Of course, Windows RT doesn’t enjoy the same gargantuan user base that the app store boasts, which would explain somewhat lower sales. But according to Johnson, the Windows RT version of the game is failing hard, even in comparison to the Android and RIM (Blackberry) versions.
“Apple regularly promote our apps,” he continues. “Android regularly promote our apps. Even RIM (Blackberry) regularly promote our apps. We enjoy working with those companies and it’s nice to see them acknowledge that we bring them some small amount of additional value to their setup. Firms our size need a bit of a leg up, and we go out of our way to show our gratitude to the above for helping us out in this way from time to time.”
This isn’t the first time Microsoft has been accused of failing to promote the indie outfits that could earn the company money. Developers working on indie games for XBLA have often complained about their games being dumped behind multiple menus and receiving little to no promotion. Even big hitters like Team Meat (Super Meat Boy) have complained about the poor promotion.
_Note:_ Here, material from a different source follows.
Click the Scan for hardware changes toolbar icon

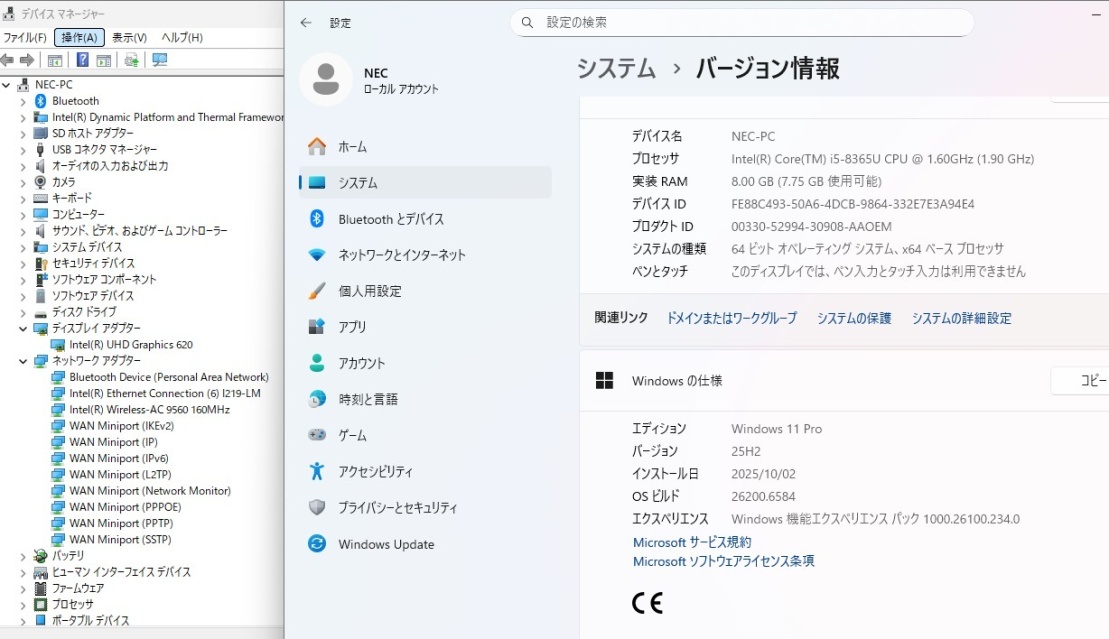(130, 57)
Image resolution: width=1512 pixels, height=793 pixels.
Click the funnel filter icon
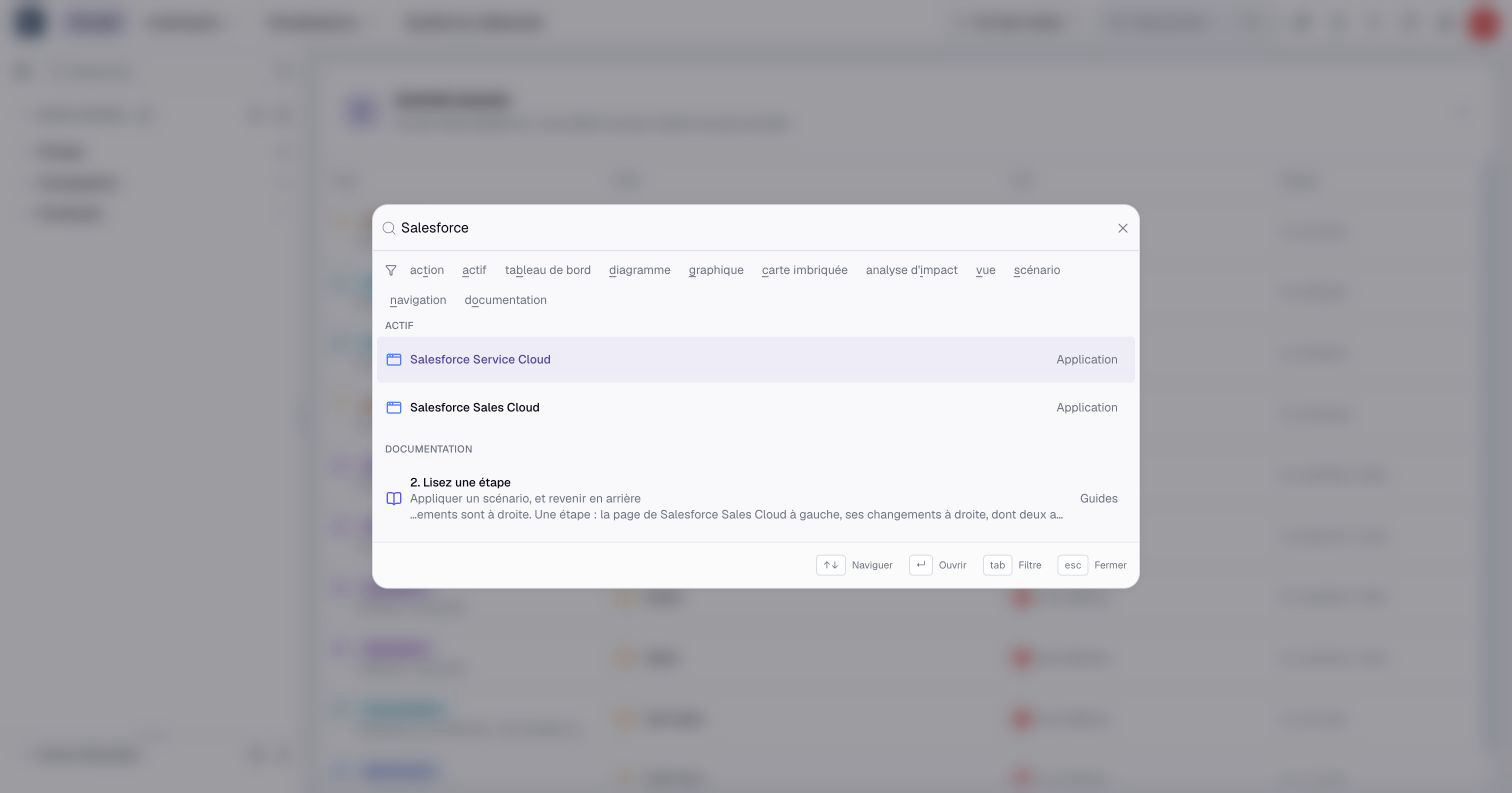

“Microsoft on the other hand clearly do not value us at all,” Johnson adds. “Even whilst there’s almost nothing to promote, they will not feature our title for bizarre admin reasons. And this is whilst their store is empty and they need developers like us to fill their store far more than developers like us need them to pay us £50 a week.”
Update: Johnson’s original blog post has been replaced with the following:
“If anyone already read this post, it has had a very positive effect and Microsoft have graciously decided work with us to iron out the problems and get us past this incident.
With a sense of fair play, I’m putting my grumpiness on hiatus and deleting the juicy bits. Which was all of it, sorry.”